An analysis of the weighted average call rate (WACR) shows that the key overnight market rate has been much higher than the repo rate was during the phase of rate hikes and stance of calibrated tightening that the central bank had adopted in 2018.

According to the RBI‘s current policy framework, the central bank aims at aligning the WACR with the repo rate. This is to be done through proactive liquidity management, the framework reads. The WACR, which banks used to borrow and lend funds, decides the price of credit products through the economy.

Latest RBI data shows that from April 2022 – when the MPC moved to a new stance of withdrawal of accommodation – to November 2023, the WACR has been higher than the repo rate for 14 out of the 22 months. For seven of those months, including the four starting August 2023, the WACR has been higher by 20 basis points or more than the repo rate. Given tight liquidity in December and January, the WACR is seen elevated for those months too.

The RBI data shows that over an eight-month phase starting June 2018, when the central bank hiked the repo rate by a cumulative 50 basis points and moved to a stance of calibrated tightening midway, the WACR was above the repo rate only once – in December 2018. In that month, the WACR was seven bps higher than the repo rate.

It is only this month that the RBI’s de-facto rate hike has been reversed, as short-term fund injections by the central bank have allowed the WACR to fall to the repo rate.In March, June, August, September and November, the WACR was at or above the Marginal Standing Facility (MSF), the upper end of RBI’s rate corridor- described in the monetary policy framework as a penal rate at which banks can borrow from the central bank. The MSF rate, which is 25 bps higher than the repo rate, is currently at 6.75%.Effectively, this means overnight market borrowing rates were at levels that should theoretically have existed if the RBI’s repo rate was 6.75% instead of the current benchmark policy rate of 6.50%.
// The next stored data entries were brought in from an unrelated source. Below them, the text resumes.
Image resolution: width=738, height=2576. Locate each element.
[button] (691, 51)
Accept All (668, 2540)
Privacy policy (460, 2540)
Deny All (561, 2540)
In April 2015, the RBI had said that the MSF rate and the fixed overnight reverse repo rate define an informal corridor for limiting intra-day variations in the call rate. “The current stance has been even tighter than calibrated tightening (2018-2019) with WACR closer to MSF since October 2023 onwards due to tightness in liquidity conditions. In response, the RBI has been conducting VRR (variable rate repos) since December. Despite this the WACR has remained closer to MSF rate in December and January,” said Gaura Sengupta, economist, IDFC First Bank. Tight liquidity over the past six months and the pass-through of high money market rates through the economy, have led to speculation the RBI may adopt softer tone on liquidity at policy statement on Thursday.